Lalit Modi, lurking in the penumbra of the BCCI administration for several years, was given this task. He was by mind and temperament an impressario. He always wanted the limelight. This was the moment he had been waiting for. He seized it with both hands.

Modi astutely and aggressively ring-fenced the IPL after it was announced. He went about marketing the idea of the league to some of the best-known faces in Indian business and entertainment. He then banned Indian cricketers from joining the ICL, asked other Boards to do the same for their players ensuring that the crème de la crème of talent was available for the Indian league. 

The cricket universe was seeing its biggest upheaval since the Packer Circus. Perhaps even bigger. Franchises were sold for hundreds of millions of dollars, and in the players auction that followed, talent was bought for eye-popping sums that had the newswires buzzing all over the cricket universe.

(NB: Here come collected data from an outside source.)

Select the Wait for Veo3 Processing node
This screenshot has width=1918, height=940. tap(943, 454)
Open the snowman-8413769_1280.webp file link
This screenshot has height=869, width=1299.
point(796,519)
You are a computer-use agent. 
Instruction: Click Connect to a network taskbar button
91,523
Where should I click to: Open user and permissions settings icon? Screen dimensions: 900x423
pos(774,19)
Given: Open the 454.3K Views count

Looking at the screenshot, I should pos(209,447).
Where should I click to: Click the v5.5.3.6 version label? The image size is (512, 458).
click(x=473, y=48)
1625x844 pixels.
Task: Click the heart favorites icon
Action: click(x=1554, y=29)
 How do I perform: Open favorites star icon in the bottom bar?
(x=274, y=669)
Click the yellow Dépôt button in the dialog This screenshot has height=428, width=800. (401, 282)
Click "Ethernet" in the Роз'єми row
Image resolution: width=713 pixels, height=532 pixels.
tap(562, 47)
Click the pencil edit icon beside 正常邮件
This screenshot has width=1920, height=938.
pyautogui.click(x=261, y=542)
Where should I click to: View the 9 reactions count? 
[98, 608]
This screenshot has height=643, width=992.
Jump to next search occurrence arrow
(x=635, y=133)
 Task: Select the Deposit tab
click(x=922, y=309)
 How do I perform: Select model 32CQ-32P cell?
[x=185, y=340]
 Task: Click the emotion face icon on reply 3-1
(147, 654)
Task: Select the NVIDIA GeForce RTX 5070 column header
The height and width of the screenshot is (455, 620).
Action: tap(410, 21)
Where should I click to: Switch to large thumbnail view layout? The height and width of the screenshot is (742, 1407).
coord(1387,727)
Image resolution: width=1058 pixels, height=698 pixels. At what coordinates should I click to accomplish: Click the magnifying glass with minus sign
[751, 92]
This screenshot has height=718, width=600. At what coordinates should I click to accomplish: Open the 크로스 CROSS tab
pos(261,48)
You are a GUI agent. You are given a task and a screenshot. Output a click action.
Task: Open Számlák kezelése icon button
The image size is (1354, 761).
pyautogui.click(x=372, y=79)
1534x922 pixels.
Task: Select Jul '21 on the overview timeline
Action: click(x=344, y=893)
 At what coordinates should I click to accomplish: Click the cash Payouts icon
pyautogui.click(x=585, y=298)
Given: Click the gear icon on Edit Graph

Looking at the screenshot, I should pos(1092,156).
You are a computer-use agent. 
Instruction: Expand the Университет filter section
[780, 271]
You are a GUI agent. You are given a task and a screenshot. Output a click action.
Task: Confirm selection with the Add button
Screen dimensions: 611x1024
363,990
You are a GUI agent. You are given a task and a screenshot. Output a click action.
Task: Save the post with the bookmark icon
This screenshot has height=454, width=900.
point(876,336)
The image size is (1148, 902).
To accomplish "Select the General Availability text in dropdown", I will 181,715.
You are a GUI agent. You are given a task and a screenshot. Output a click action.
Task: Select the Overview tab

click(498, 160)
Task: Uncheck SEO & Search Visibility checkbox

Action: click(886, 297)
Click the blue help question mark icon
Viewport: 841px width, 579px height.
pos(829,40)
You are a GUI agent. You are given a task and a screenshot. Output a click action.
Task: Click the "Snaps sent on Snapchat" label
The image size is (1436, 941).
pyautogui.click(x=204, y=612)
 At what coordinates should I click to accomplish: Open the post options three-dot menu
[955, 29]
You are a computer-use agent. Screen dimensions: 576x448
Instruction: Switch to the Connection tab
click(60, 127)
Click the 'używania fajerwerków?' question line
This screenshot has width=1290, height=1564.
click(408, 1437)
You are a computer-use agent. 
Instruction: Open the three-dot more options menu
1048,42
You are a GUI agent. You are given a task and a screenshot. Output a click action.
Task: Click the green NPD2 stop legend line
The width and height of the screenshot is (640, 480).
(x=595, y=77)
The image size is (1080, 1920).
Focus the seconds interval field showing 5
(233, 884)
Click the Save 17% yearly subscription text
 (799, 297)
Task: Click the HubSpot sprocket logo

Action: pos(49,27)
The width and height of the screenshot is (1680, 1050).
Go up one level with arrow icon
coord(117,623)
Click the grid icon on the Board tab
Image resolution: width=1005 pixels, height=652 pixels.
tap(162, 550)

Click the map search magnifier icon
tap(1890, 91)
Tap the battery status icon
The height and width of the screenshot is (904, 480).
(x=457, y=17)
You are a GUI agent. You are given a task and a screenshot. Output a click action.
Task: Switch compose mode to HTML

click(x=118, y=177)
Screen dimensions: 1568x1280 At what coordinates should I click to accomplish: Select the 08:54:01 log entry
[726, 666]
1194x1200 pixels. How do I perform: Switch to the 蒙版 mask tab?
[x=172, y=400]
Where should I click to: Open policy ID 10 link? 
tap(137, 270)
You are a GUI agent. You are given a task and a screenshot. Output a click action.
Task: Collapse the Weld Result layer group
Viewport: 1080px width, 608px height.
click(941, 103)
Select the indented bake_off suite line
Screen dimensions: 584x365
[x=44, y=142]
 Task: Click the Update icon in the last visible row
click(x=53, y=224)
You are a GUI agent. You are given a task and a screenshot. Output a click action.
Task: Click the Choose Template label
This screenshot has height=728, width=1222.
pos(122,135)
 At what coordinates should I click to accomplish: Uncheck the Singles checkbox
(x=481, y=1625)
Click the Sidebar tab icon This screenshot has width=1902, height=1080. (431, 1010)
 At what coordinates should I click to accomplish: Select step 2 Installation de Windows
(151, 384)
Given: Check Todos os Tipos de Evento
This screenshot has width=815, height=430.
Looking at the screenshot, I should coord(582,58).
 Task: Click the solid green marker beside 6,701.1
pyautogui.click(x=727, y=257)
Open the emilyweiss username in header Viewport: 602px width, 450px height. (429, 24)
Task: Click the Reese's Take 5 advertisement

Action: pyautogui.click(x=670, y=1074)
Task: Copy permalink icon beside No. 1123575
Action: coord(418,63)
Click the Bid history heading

What remained to be seen was how Indian audiences would react to a league of their own. The issue was more or less in the first match itself when Brendon McCullum of Shah Rukh Khan’s Kolkata Knight Riders used his bat like a blazing magnum to strike 158 off just 73 balls against Vijay Mallya’s Royal Challengers at the Chinnaswamy Stadium.

This incredible knock set the tempo and tenor for a high-octane tournament that had not just India, but the cricket world in thrall. The cocktail of big business, stars from the entertainment industry, colourful cheerleaders on grounds and of course cricket was heady and irresistible. 

There was more in store. India was hooked. The cheapest franchise, Rajasthan Royals, with Shane Warne leading a bunch of blithe youngsters, won the first title against all odds. The topsy-turvy nature of T20 cricket had a compelling appeal all its own. 

 India was hooked, cricket was never to be the same again!